▶ Your objective
From the line that contains "The height and" down to the last line of the data below, restate every line word for word, skipping any images.

▶ Provided data
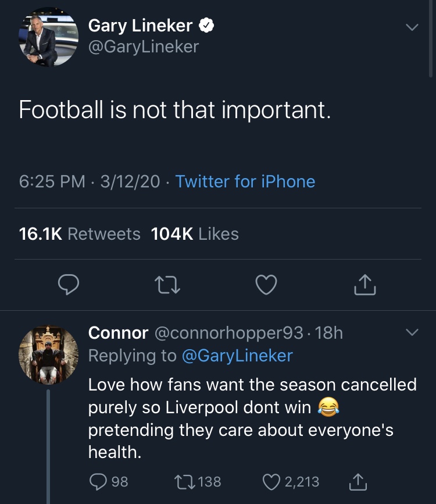The width and height of the screenshot is (436, 504).
Task: Like Connor's reply with 2,213 likes
Action: [x=272, y=481]
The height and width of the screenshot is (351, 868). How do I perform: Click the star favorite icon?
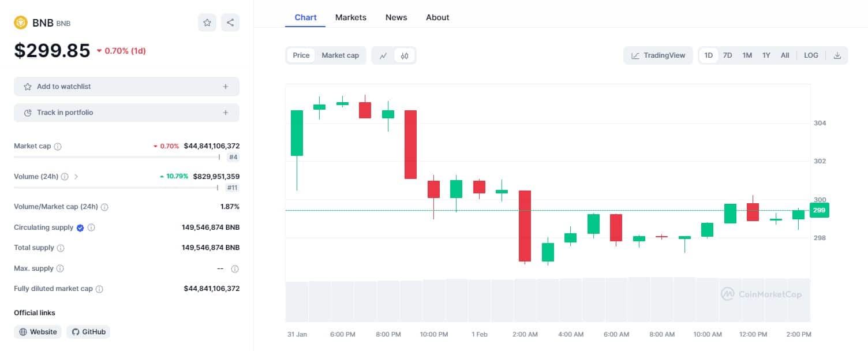[x=207, y=23]
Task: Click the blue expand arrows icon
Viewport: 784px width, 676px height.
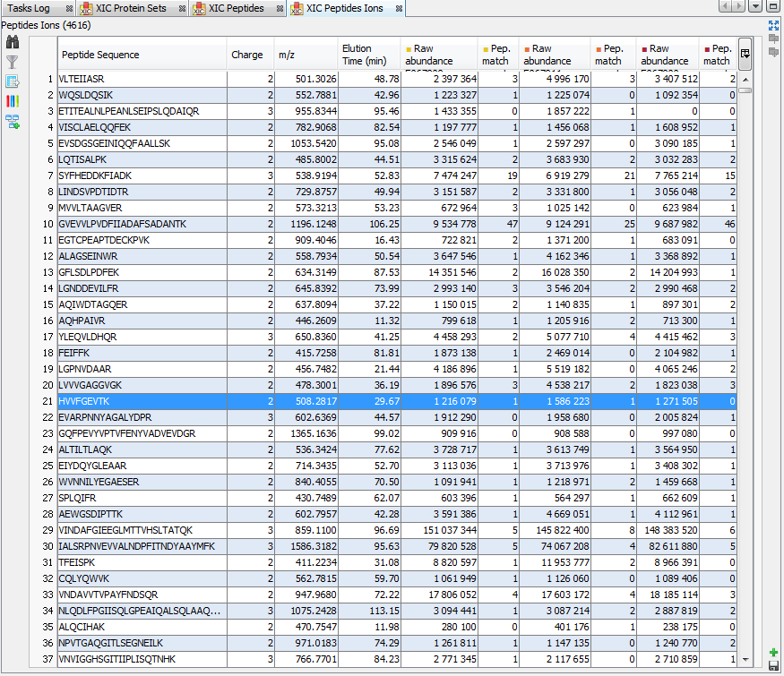Action: pos(773,26)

▶ Response to the exercise
The height and width of the screenshot is (351, 868). How do I perform: Click the star favorite icon?
[x=207, y=23]
Task: Click the blue expand arrows icon
Viewport: 784px width, 676px height.
Action: pos(773,26)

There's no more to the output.